NASA's Ingenuity helicopter successfully executed a second, more daring flight over the surface of Mars on Thursday morning.
Ingenuity made its aerial debut with a 3 meter (10 foot) hover on Monday – the first controlled, powered flight ever conducted on another planet. The helicopter flew higher and further on Thursday morning, completing its first sideways movement.
Ingenuity's rotor blades began to spin furiously at 5:33 am ET, when the Sun was high on Mars. As the rotors reached a speed 5 times faster than an Earth helicopter, they gave the chopper enough traction in the thin Martian atmosphere to lift about 5 meters (16 feet) off the ground.
Then Ingenuity tilted itself just 5 degrees, enough for the rotors' thrust to push it sideways for about 2 meters (7 feet) before stopping to hover. From there, it rotated to point its camera in different directions, probably producing stunning color photos that will soon beam back to NASA.
The Perseverance rover, which carried Ingenuity to Mars, should beam back video of the flight as well.

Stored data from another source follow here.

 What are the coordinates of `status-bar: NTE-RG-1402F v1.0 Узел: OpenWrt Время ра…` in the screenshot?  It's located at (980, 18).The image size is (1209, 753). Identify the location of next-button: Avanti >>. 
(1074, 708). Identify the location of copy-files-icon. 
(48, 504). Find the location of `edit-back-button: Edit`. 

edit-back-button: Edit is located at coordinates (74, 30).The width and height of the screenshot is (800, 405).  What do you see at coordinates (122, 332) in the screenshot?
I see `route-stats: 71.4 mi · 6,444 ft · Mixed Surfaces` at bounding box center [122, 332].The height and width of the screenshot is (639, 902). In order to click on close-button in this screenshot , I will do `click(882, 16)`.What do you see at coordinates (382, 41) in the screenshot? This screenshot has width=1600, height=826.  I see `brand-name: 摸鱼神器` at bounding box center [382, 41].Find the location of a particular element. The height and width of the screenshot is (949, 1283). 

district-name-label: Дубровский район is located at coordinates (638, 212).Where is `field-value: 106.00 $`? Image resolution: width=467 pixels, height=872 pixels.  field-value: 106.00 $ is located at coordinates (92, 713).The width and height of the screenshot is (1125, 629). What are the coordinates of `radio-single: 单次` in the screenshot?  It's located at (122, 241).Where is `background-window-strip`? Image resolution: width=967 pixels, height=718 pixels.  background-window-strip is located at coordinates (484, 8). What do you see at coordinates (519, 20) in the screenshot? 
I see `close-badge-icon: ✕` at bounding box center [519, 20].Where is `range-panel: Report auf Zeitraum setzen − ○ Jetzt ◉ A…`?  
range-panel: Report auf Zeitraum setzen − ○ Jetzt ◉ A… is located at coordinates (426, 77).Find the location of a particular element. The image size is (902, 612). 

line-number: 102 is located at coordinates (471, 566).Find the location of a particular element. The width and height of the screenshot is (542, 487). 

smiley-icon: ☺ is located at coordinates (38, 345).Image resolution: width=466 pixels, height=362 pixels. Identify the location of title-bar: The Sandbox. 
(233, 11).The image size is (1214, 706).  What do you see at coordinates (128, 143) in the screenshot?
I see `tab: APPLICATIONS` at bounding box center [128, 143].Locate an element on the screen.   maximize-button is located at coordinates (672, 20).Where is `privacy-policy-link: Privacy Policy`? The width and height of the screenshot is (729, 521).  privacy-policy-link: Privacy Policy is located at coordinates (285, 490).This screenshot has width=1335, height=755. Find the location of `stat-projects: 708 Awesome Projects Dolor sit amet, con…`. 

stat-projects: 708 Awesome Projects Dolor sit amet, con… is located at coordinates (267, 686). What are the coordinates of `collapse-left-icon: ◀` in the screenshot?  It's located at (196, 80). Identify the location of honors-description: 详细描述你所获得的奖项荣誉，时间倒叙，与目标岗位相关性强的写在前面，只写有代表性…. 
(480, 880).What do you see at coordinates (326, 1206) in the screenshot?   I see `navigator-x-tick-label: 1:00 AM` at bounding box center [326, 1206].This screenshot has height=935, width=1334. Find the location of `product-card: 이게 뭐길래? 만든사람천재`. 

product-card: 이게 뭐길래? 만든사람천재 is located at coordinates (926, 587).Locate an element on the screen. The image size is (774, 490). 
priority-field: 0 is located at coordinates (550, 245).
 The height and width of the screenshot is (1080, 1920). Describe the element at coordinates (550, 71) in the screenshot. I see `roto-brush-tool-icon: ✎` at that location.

Finally, Ingenuity flew back the way it came and landed gently in the copper-colored Martian dust.
The data that Ingenuity has beamed back to NASA so far "tell us that the flight met expectations and our prior computer modeling has been accurate," Bob Balaram, Ingenuity's chief engineer, said in a NASA press release.
"We have two flights of Mars under our belts," he added, "which means that there is still a lot to learn during this month of Ingenuity."
Go big or go home! The #MarsHelicopter successfully completed its 2nd flight, capturing this image with its black-and-white navigation camera. It also reached new milestones of a higher altitude, a longer hover and lateral flying. pic.twitter.com/F3lwcV9kH2
— NASA JPL (@NASAJPL) April 22, 2021
The data "looks good on altitude, lateral motion, all the turns and landing," Bobby Braun, director of planetary science at NASA's Jet Propulsion Laboratory, said on Twitter. "Another great flight."
Ingenuity's next 3 flights will push it 'to the limit'
Ingenuity's flights offer just a peek at the potential of future space helicopters, which could explore parts of Mars and other planets that are inaccessible to rovers. Caves, canyons, mountains, and rocky terrains could all be the domain of a new generation of space-drone explorers.
The Ingenuity team will probably try to fly again within a few days. They have less than two weeks to complete up to three more increasingly daring aerial escapades. By the final flights, Ingenuity's controllers plan to push the helicopter as far and fast as it will go. In the process, they expect Ingenuity will crash.
"We really want to push the rotorcraft flights to the limit and really learn and get information back from that," MiMi Aung, the project manager for Ingenuity, said in a Monday press briefing.
"That information is extremely important," she added. "This is a pathfinder. This is about, you know, finding if there any 'unknown unknowns' that we can't model. And we really want to know what the limits are. So we will be pushing the limits, very deliberately."
Aung doesn't expect Ingenuity to land safely on its fifth flight, when she hopes to send it out over 609.60 meters of Martian ground.
"If we do have a bad landing, that will be the end of mission," she said in a briefing before the first flight. "The lifetime will be determined by how well it lands, pretty much."